Guardianship can be a complicated matter in Florida, and requires very specific attention to detail when discontinuing a guardianship to avoid great legal problems. There are many reasons that a guardian may want to relinquish his or her duties. One such reason is when a ward has regained his or her capacity and no longer needs to be held in guardianship. Florida does provide for this possibility, but is must be pursued properly.
In order to restore legal capacity to a ward, the guardian must take several steps. The first is to file a “suggestion of capacity” with the court, a document that states the ward is now capable of exercising rights which have been priorly removed from him or her. A court will then appoint a physician to test the claim that the ward has regained capacity. Once the physician has completed the appraisal of the wards capacity, the court will determine whether or not to honor the request. It may also grant a partial restoration of rights instead of a full restoration. In the event that only some and not all of the ward’s rights are restored, then the guardian will need to prepare and file a revised guardianship plan that accounts for the new freedoms and responsibilities.
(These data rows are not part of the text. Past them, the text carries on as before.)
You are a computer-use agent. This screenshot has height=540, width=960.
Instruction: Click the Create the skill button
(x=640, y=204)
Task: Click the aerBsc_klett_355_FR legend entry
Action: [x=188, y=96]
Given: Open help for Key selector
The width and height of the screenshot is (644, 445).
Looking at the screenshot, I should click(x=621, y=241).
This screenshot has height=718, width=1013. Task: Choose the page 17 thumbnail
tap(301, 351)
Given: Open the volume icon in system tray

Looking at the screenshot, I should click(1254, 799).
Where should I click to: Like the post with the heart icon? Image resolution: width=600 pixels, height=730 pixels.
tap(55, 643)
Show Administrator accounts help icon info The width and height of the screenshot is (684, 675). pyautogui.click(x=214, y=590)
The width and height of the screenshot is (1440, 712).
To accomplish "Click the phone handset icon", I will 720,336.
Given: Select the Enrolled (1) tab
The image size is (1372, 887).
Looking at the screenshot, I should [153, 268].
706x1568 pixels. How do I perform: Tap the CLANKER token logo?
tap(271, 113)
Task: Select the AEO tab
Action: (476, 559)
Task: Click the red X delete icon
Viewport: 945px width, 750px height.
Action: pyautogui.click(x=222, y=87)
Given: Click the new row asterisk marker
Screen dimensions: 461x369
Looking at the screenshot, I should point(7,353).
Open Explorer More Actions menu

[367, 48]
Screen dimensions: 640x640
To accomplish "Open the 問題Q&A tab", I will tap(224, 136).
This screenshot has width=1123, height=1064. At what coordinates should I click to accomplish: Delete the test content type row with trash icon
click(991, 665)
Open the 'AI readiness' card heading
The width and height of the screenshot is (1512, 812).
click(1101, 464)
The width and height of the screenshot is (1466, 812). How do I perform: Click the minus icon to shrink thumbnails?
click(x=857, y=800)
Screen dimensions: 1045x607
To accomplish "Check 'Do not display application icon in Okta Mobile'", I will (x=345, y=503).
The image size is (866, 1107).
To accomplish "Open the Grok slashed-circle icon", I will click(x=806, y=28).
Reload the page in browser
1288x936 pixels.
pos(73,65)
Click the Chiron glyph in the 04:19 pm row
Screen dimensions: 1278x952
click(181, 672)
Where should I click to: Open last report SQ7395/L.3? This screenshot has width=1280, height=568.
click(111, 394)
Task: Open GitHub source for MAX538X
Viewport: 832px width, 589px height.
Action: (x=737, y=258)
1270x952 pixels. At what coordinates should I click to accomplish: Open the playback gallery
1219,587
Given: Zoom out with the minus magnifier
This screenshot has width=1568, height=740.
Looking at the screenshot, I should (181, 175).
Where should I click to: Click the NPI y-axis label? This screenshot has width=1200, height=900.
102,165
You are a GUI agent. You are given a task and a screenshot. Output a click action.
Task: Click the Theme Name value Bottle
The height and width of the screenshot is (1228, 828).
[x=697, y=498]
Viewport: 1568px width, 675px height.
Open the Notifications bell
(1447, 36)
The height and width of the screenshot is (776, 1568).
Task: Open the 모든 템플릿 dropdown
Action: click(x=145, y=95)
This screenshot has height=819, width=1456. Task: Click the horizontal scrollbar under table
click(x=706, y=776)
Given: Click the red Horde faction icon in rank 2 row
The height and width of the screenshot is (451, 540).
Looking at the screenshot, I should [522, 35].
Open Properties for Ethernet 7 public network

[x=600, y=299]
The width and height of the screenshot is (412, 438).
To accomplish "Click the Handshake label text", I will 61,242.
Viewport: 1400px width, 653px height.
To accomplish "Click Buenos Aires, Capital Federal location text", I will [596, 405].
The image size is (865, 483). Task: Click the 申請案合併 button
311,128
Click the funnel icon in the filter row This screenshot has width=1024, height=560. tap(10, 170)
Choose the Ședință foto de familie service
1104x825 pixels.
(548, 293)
If the courts restore full capacity to the ward, the before the guardian relinquishes his or her duties, some finishing steps must be followed. These include filing any remaining legal and guardian fee petitions, a final summary of the ward’s financial affairs, and the distribution of the funds and property held in guardianship. Also, all guardians are required to maintain relevant records for at least three years following such a discharge.
If you are considering discharging your guardianship for any reason, it is wise to consider the guidance of an experienced attorney. With proper guidance, you can navigate this tricky area and ensure that both you and your ward are protected throughout the process.